The design of the fence incorporates the buildings - my studio and the house acting as barriers to the deer entering the fenced area. We have placed the fence so it can't be seen (much) from the house.

This is Mike doing the hard job of digging holes for the posts.

He uses a manual digger, but not this one because it is Matt's, and so named.
The fencing team is very good about the minimal disturbance of the forest vegetation and understand we are fencing to protect the forest.

Meanwhile, the green manure crop is sprouting and covering the bare soil in the rock garden beds.

We got a delivery of straw bails to use as a mulch to cover the soil after the green manure crop is dug into the soil. We don't want hay because that introduces grass seeds to the garden beds. In the forest ecosystem, we are working to eliminate bacteria supported grasses and encouraging fungal dominant soils.

Monday, May 9, 2016

Cutting Down Trees - a Safety Issue

We called in Evergreen Tree Service once  it was pointed out we had 2 leaning trees north and near the house. Their roots were being lifted out of the ground. They were a safety hazard.
This is Cam suiting up with his tree climbing gear and chainsaw.

And up he goes using his spurs to dig into the trunk.
You can see here the angle of one of the trees. It is rubbing on and probably being supported by the Maple tree beside it.


This is Tyler, the ground man.
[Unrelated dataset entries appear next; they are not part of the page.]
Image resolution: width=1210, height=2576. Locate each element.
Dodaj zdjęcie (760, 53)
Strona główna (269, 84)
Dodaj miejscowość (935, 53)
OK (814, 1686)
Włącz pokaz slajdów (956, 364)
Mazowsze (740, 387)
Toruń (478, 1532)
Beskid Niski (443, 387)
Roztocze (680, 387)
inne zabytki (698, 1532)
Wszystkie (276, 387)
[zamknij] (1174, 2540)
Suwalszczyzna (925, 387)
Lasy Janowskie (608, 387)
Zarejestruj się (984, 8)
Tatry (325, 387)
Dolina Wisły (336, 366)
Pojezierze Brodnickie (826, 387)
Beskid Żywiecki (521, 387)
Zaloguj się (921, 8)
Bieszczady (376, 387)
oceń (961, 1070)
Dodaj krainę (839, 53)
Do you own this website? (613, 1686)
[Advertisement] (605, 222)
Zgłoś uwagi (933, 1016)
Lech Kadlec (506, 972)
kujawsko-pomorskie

Here he is making sure Cam's belay line is not tangled in the branches that fall down after being cut.

This is Gord making the tree into a wildlife tree after cutting all but about 20 feet down. He has roughed up the top to allow rain to penetrate and accelerate the decay process.

Gord bucking the logs i.e. cutting the log into lengths that will fit in the fireplace. They will be split and stored for a couple of years before being burnt in the fireplace. Some of the logs will be cut into rounds to make paths around garden beds in the backyard.
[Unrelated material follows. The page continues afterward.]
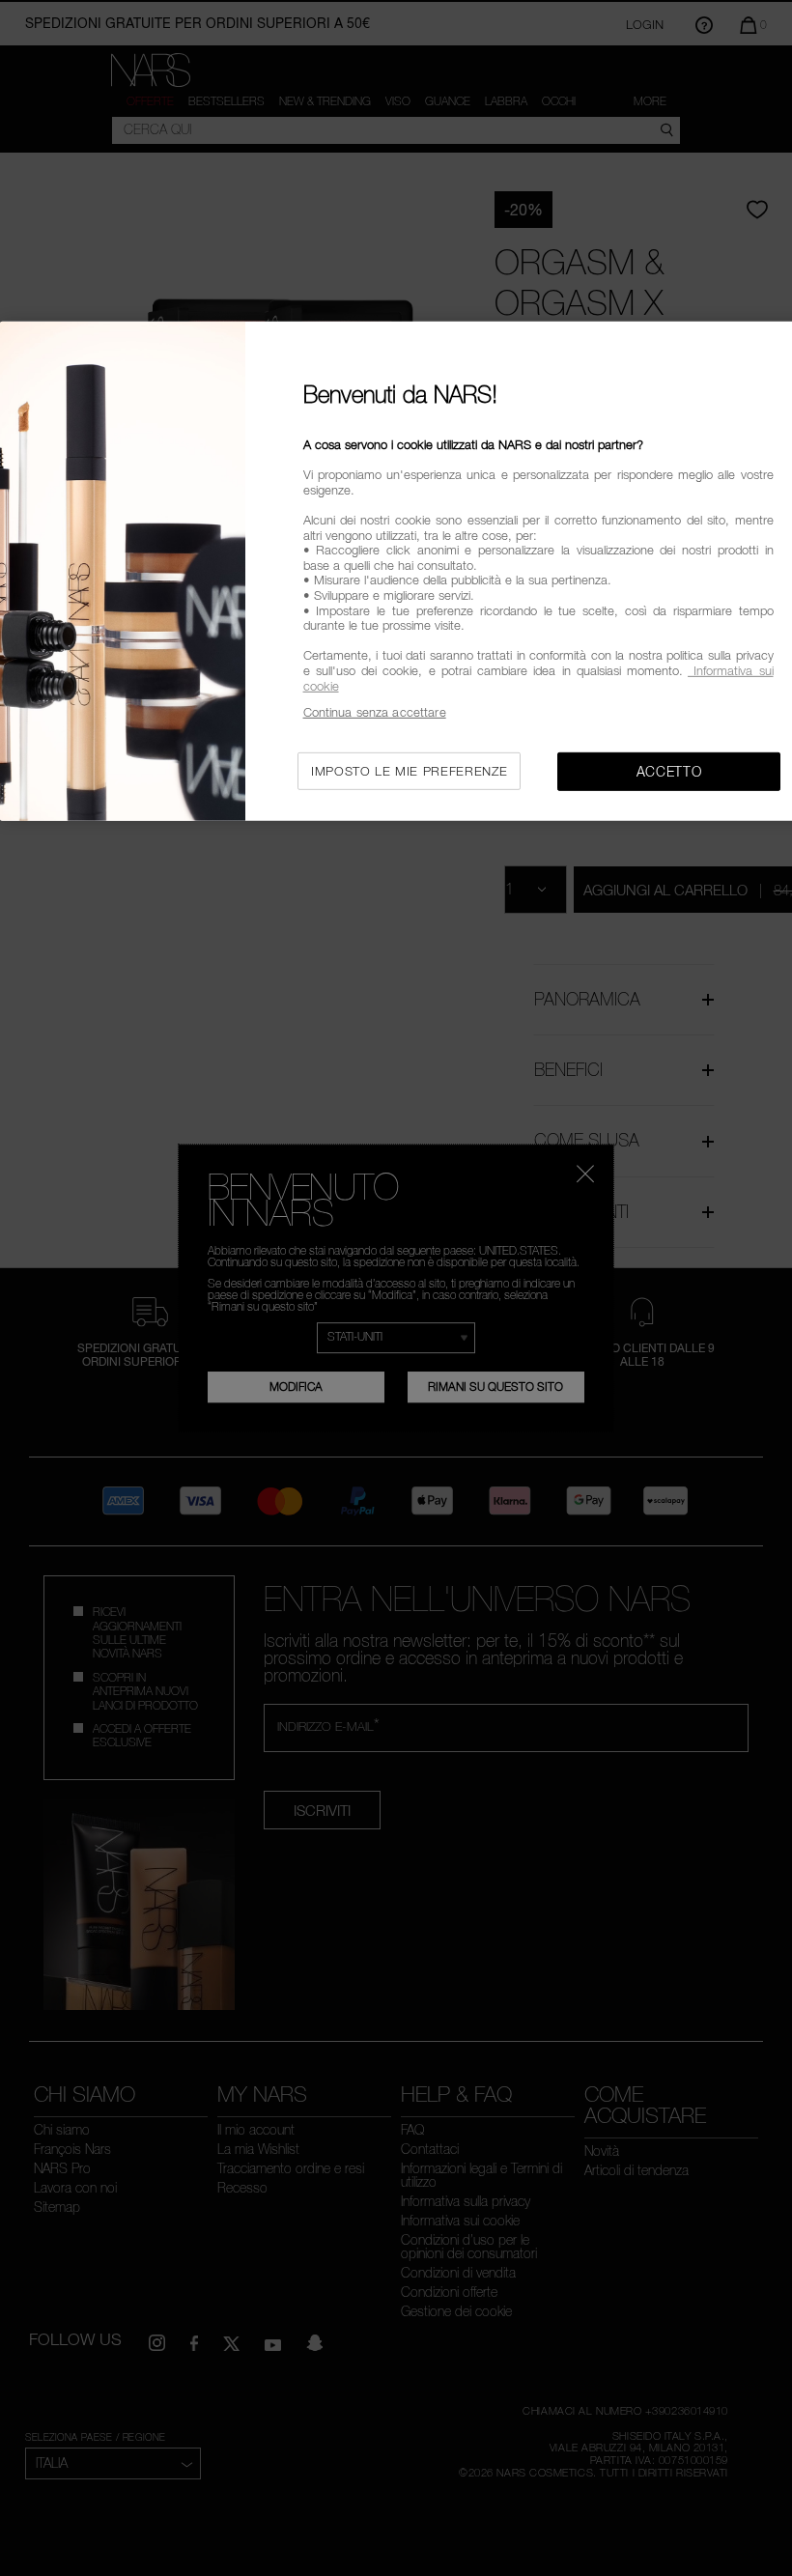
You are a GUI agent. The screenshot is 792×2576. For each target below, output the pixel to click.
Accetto (669, 770)
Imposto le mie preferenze (409, 770)
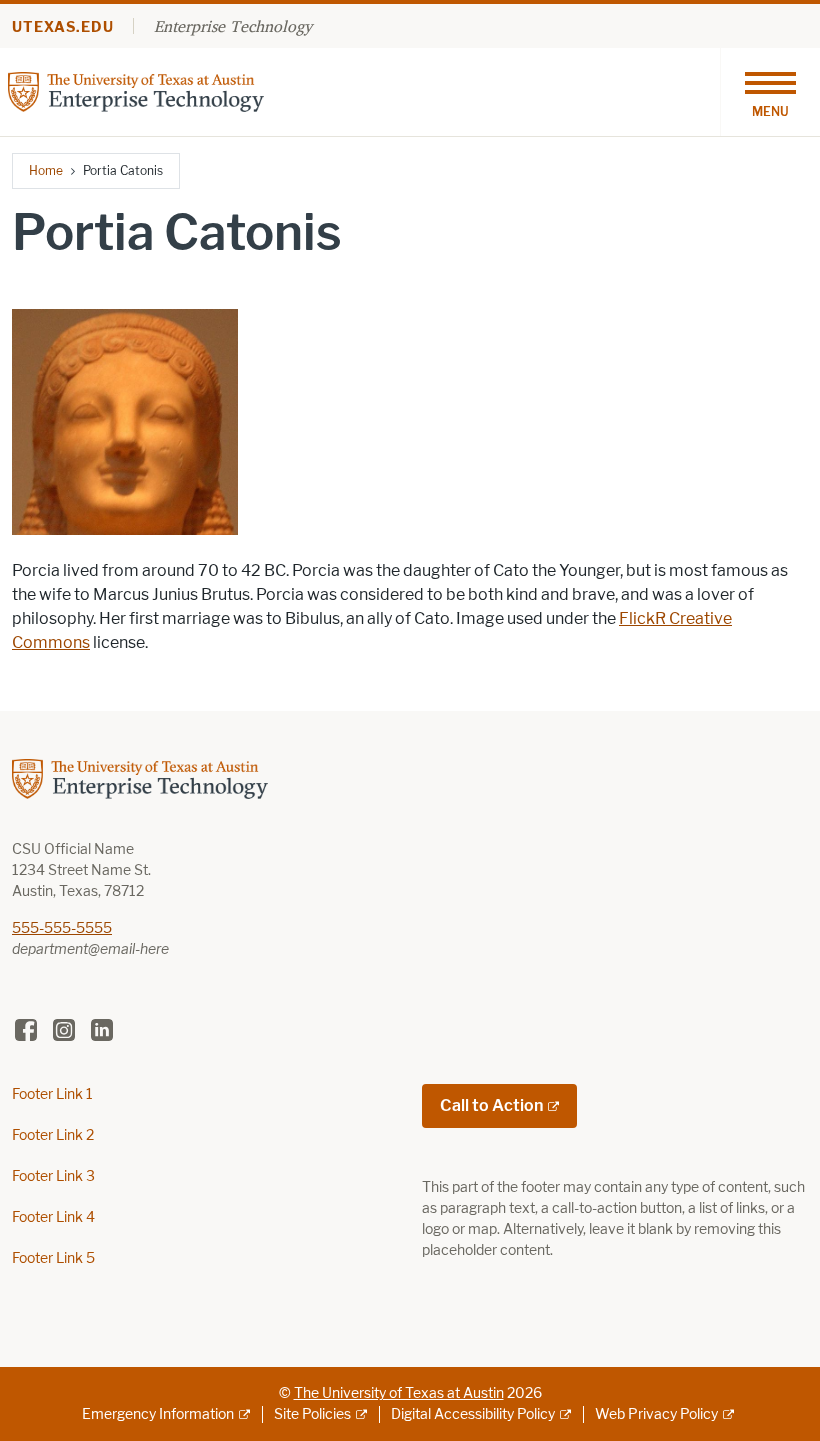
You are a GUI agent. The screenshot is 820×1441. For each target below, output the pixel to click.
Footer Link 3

Tyler has been on the job only a few weeks. Here he gets a lesson from Gord on how to buck.

Watching the tree felling was an exciting way to spend the morning. I learnt a new vocabulary. Now we will keep an eye on the remainder of the trunks to see if they get visited by the pileated woodpeckers who are the first bird species to open up a tree to other creatures.

Friday, May 6, 2016

Backyard Project - Drainage

Drainage for the Gravel Bed garden
Sammy explains to Ron how the French drain will work.
Sammy Kent, owner of Pacific Ecoscapes is our general contractor for the landscaping.

The river channel in the Gravel Bed garden is dug out. No more swimming pool.

Laura and Mat put down a layer of sandy growing medium.

The river channel is lined with a porous cloth before being filled with rocks.

The porous cloth is pegged down on top of the growing medium.

Sammy cuts and places the first lot of log rounds for the paths between and around the hugelkultur beds.

A layer of compost rich soil is added to the rock garden beds.

In the meantime, I am in the studio blocking a shawl I knit for my cousin.
The back yard is a busy place.



Monday, May 2, 2016

Backyard Project - Soil Building

Mulch
Stabilising the bare soil on a slope with jute coffee sacks that will eventually rot down. This stops the impact of raindrops eroding and compacting the soil.

Laura adds wheat chaff to the rock garden beds to build up the organic matter in the soil.

Wheat chaff, spring fern prunings and paper all go in the mix. We are aiming to support a wide range of microorganisms in the soil. Before any planting, it will never be easier to build up the soil.

Laura and Mat level out a path across Gunilla's Garden and cover it with cardboard and waste paper. 
Several times a year heavy hoses are dragged across the ground to fill the fuel tanks so it is sensible to make a path through the bed.

The path is covered with fresh Douglas-fir wood chips.
In season, the path will be inoculated with mushroom spores to make a mushroom bed. It is a perfect spot for it under the shade of a large Douglas-fir tree.

Daughter Elizabeth came for a weekend visit. She inspects her 'feather-shaped' hugelkultur bed.

When asked what themed ecosystem she would like on her 'feather,' she said, "Plants that support birds." Of course. Now I need to go research and plan the ecsosytstem - something I really enjoy doing.